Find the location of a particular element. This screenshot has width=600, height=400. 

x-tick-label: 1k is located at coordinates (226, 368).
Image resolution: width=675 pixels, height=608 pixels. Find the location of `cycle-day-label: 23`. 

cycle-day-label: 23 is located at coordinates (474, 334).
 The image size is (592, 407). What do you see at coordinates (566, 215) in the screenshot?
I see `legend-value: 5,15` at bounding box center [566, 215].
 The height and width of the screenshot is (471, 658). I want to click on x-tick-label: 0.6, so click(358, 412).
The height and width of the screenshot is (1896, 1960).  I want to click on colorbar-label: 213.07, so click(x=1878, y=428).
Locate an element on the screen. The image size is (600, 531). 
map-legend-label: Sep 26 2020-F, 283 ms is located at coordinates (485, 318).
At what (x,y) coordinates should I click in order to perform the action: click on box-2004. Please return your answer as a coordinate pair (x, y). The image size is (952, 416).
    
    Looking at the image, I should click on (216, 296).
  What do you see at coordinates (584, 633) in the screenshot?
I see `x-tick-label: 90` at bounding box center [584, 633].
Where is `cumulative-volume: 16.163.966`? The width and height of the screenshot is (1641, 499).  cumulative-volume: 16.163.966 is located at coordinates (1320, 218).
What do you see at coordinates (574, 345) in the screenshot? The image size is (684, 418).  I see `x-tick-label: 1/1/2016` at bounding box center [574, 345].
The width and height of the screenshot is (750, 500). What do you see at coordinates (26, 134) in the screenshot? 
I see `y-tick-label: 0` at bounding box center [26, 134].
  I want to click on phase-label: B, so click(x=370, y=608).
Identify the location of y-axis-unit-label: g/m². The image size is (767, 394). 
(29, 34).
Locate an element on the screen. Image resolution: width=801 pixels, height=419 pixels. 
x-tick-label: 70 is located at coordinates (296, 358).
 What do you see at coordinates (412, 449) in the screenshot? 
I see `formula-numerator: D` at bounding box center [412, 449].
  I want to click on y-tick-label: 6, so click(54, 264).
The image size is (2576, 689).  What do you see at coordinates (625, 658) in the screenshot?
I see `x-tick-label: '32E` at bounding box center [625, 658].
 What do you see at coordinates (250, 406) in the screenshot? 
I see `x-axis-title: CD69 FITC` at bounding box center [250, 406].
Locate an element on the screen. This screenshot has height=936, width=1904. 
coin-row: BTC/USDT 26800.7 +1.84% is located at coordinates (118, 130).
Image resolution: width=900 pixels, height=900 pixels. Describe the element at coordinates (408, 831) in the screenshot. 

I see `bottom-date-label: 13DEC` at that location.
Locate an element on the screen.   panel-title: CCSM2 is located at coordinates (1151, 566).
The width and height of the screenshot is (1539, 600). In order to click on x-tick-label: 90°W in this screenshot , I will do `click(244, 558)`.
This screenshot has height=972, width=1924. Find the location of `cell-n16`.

◆ EXERCISE OBJECTIVE ◆
Print the lines of the material starting at the line that contains "coordinates (1320, 218)." and ending at the line that contains "x-tick-label: 70 is", with both of those lines included, and reproduce them exactly.

◆ ANSWER BELOW ◆
Where is `cumulative-volume: 16.163.966`? The width and height of the screenshot is (1641, 499).  cumulative-volume: 16.163.966 is located at coordinates (1320, 218).
What do you see at coordinates (574, 345) in the screenshot? The image size is (684, 418).  I see `x-tick-label: 1/1/2016` at bounding box center [574, 345].
The width and height of the screenshot is (750, 500). What do you see at coordinates (26, 134) in the screenshot? 
I see `y-tick-label: 0` at bounding box center [26, 134].
  I want to click on phase-label: B, so click(x=370, y=608).
Identify the location of y-axis-unit-label: g/m². The image size is (767, 394). 
(29, 34).
Locate an element on the screen. Image resolution: width=801 pixels, height=419 pixels. 
x-tick-label: 70 is located at coordinates (296, 358).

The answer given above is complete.